Di Indonesia, data Kementerian Kesehatan RI menyebutkan sebesar 70 persen pasien kanker payudara telah memasuki stadium 3 saat terdeteksi.
Padahal, prognosis kemungkinan hidup pasien kanker payudara rata-rata dalam 5 tahun bisa mencapai 90-95 persen pada Stadium 1, 70-75 persen Stadium 2, serta 10-25 persen Stadium 3 dan 4.
Meskipun prevalensinya tinggi, deteksi dini dan perawatan yang tepat dapat mengurangi risiko kematian akibat penyakit ini secara signifikan.
Baca juga: Diprediksi Akan Meningkat, Kemenkes Dorong Deteksi Dini Kanker Payudara dan Serviks
"Tingginya angka prevalensi kanker payudara menunjukkan pentingnya deteksi dini, baik secara mandiri maupun medis," tutur dia sebagai panelis dalam kegiatan Asia Pacific Breast Cancer Summit (APBCS) 2024 yang diselenggarakan pada 1-3 Maret.

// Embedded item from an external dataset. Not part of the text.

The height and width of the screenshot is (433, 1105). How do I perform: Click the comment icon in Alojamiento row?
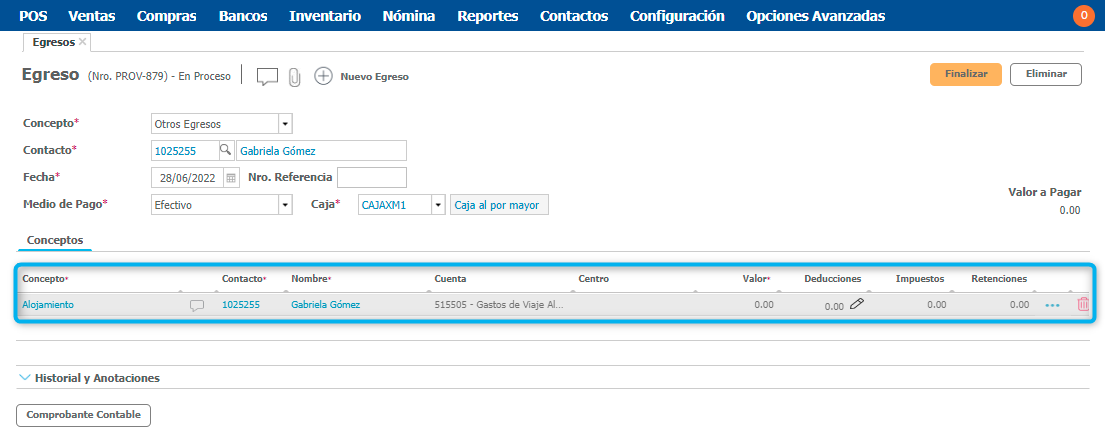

Adapun pemeriksaan rutin wajib dilakukan dengan dua metode, yakni periksa payudara sendiri dengan teknik perabaan dan dengan bercermin.
Jika merasa ada yang berbeda pada payudara, periksakan melalui pemeriksaan medis yaitu mammografi dan USG Mammae.
RS Siloam MRCCC mendukung penyelenggaraan APBCS 2024 di Nusa Dua Convention Centre, Bali yang menghadirkan para ahli dan peneliti global, regional, dan lokal untuk meningkatkan perawatan pasien kanker payudara.
Dalam kesempatan tersebut, sebanyak 10 (sepuluh) tenaga ahli dari MRCCC juga turut berpartisipasi baik sebagai pembicara maupun sebagai panelis.
“Selama lebih dari 12 tahun, APBCS telah berkembang menjadi platform utama di bidang manajemen kanker payudara di kawasan Asia Pasifik. APBCS 2024 akan menjadi ajang pertemuan para ahli yang berdedikasi untuk mendorong batas-batas pengetahuan di bidang kanker payudara. Selain itu, kami pun menyambut gembira atas kontribusi MRCCC di ajang ini sebagai official healthcare partner dan mengutus para dokter ahlinya ke ajang APBCS 2024 untuk berbagi wawasan di bidang kanker payudara," tutur Ketua Penyelenggara APBCS 2024 Dr. Shaheenah Dawood.
Kegiatan ini mencakup sesi bedah onkologi, keperawatan onkologi, pencitraan, tinjauan Best of SABCS, dan diskusi mendalam tentang temuan-temuan canggih, perkembangan terkini, tumor molekuler, serta kasus-kasus yang menantang dalam APBCS.
Tenaga ahli dari MRCCC yang turut hadir antara lain: Dr. dr. Jeffry Beta Tenggara, Sp.PD-KHOM sebagai pembicara dan panelis dengan topik “Standards of Care in Early TNBC dan DR. dr. Andhika Rahman, Sp.PD-KHOM sebagai pembicara dengan topik “Unique Issues in TNBC".
Lebih lanjut Dr. dr. Jeffry Beta Tenggara, Sp.PD-KHOM mengatakan, forum ini membahas mengenai standar perawatan pada kanker payudara triple-negative.
Mulai dari kasus-kasus menantang dalam penyakit kanker payudara HER2-positif, hingga permasalahan yang menantang dalam kasus kanker payudara HR+ve.